*** Dataset excerpts ***

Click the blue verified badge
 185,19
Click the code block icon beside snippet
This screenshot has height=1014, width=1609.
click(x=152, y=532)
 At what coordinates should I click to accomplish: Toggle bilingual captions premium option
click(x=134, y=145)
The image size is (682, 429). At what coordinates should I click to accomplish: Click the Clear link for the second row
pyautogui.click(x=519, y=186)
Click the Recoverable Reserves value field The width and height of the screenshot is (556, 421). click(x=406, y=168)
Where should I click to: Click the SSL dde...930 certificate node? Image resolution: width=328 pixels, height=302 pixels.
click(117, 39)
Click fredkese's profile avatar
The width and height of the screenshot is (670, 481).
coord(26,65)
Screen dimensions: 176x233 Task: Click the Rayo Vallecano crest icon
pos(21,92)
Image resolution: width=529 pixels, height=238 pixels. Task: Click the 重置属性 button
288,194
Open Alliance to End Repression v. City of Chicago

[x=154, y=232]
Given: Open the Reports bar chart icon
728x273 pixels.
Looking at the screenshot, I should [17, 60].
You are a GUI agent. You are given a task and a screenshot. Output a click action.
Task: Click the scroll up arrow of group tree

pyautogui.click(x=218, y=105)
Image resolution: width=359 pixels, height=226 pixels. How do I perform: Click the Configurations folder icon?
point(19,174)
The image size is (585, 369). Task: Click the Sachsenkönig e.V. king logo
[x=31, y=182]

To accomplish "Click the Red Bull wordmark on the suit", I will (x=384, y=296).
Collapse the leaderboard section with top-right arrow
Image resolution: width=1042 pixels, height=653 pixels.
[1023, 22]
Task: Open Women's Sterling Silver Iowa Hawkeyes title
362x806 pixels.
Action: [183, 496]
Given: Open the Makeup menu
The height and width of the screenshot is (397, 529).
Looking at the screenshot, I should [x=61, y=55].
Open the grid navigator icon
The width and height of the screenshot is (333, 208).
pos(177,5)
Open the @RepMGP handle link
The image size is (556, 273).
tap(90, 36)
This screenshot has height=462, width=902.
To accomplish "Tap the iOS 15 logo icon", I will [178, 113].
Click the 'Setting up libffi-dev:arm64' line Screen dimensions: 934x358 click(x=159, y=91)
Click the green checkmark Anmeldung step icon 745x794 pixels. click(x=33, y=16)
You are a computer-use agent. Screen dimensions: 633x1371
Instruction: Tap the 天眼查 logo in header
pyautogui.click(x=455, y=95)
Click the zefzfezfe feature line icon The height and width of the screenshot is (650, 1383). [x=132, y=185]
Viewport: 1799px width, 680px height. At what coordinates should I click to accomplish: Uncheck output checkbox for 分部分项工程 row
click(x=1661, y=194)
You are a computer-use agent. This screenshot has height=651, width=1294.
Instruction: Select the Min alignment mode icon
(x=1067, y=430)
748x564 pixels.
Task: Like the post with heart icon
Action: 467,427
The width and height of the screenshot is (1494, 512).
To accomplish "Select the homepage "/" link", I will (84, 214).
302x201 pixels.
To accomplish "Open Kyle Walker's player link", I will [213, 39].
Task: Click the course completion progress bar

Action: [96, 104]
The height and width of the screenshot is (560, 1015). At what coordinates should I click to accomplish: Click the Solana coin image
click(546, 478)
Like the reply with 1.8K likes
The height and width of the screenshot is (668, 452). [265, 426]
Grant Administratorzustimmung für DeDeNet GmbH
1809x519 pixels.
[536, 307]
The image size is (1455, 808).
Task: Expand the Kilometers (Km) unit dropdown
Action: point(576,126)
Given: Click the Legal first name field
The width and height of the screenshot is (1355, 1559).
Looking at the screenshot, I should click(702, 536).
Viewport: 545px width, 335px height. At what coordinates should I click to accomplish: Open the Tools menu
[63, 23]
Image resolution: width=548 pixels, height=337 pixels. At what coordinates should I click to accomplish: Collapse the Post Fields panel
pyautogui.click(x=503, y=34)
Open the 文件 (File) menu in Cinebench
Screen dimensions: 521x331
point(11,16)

*** End of Dataset excerpts ***

* [Description of the task]: Your job here is to copy the entries above exactly.

* [Finished task]:
Click the blue verified badge
 185,19
Click the code block icon beside snippet
This screenshot has height=1014, width=1609.
click(x=152, y=532)
 At what coordinates should I click to accomplish: Toggle bilingual captions premium option
click(x=134, y=145)
The image size is (682, 429). At what coordinates should I click to accomplish: Click the Clear link for the second row
pyautogui.click(x=519, y=186)
Click the Recoverable Reserves value field The width and height of the screenshot is (556, 421). click(x=406, y=168)
Where should I click to: Click the SSL dde...930 certificate node? Image resolution: width=328 pixels, height=302 pixels.
click(117, 39)
Click fredkese's profile avatar
The width and height of the screenshot is (670, 481).
coord(26,65)
Screen dimensions: 176x233 Task: Click the Rayo Vallecano crest icon
pos(21,92)
Image resolution: width=529 pixels, height=238 pixels. Task: Click the 重置属性 button
288,194
Open Alliance to End Repression v. City of Chicago

[x=154, y=232]
Given: Open the Reports bar chart icon
728x273 pixels.
Looking at the screenshot, I should [17, 60].
You are a GUI agent. You are given a task and a screenshot. Output a click action.
Task: Click the scroll up arrow of group tree

pyautogui.click(x=218, y=105)
Image resolution: width=359 pixels, height=226 pixels. How do I perform: Click the Configurations folder icon?
point(19,174)
The image size is (585, 369). Task: Click the Sachsenkönig e.V. king logo
[x=31, y=182]

To accomplish "Click the Red Bull wordmark on the suit", I will (x=384, y=296).
Collapse the leaderboard section with top-right arrow
Image resolution: width=1042 pixels, height=653 pixels.
[1023, 22]
Task: Open Women's Sterling Silver Iowa Hawkeyes title
362x806 pixels.
Action: [183, 496]
Given: Open the Makeup menu
The height and width of the screenshot is (397, 529).
Looking at the screenshot, I should [x=61, y=55].
Open the grid navigator icon
The width and height of the screenshot is (333, 208).
pos(177,5)
Open the @RepMGP handle link
The image size is (556, 273).
tap(90, 36)
This screenshot has height=462, width=902.
To accomplish "Tap the iOS 15 logo icon", I will [178, 113].
Click the 'Setting up libffi-dev:arm64' line Screen dimensions: 934x358 click(x=159, y=91)
Click the green checkmark Anmeldung step icon 745x794 pixels. click(x=33, y=16)
You are a computer-use agent. Screen dimensions: 633x1371
Instruction: Tap the 天眼查 logo in header
pyautogui.click(x=455, y=95)
Click the zefzfezfe feature line icon The height and width of the screenshot is (650, 1383). [x=132, y=185]
Viewport: 1799px width, 680px height. At what coordinates should I click to accomplish: Uncheck output checkbox for 分部分项工程 row
click(x=1661, y=194)
You are a computer-use agent. This screenshot has height=651, width=1294.
Instruction: Select the Min alignment mode icon
(x=1067, y=430)
748x564 pixels.
Task: Like the post with heart icon
Action: 467,427
The width and height of the screenshot is (1494, 512).
To accomplish "Select the homepage "/" link", I will (84, 214).
302x201 pixels.
To accomplish "Open Kyle Walker's player link", I will [213, 39].
Task: Click the course completion progress bar

Action: [96, 104]
The height and width of the screenshot is (560, 1015). At what coordinates should I click to accomplish: Click the Solana coin image
click(546, 478)
Like the reply with 1.8K likes
The height and width of the screenshot is (668, 452). [265, 426]
Grant Administratorzustimmung für DeDeNet GmbH
1809x519 pixels.
[536, 307]
The image size is (1455, 808).
Task: Expand the Kilometers (Km) unit dropdown
Action: point(576,126)
Given: Click the Legal first name field
The width and height of the screenshot is (1355, 1559).
Looking at the screenshot, I should click(702, 536).
Viewport: 545px width, 335px height. At what coordinates should I click to accomplish: Open the Tools menu
[63, 23]
Image resolution: width=548 pixels, height=337 pixels. At what coordinates should I click to accomplish: Collapse the Post Fields panel
pyautogui.click(x=503, y=34)
Open the 文件 (File) menu in Cinebench
Screen dimensions: 521x331
point(11,16)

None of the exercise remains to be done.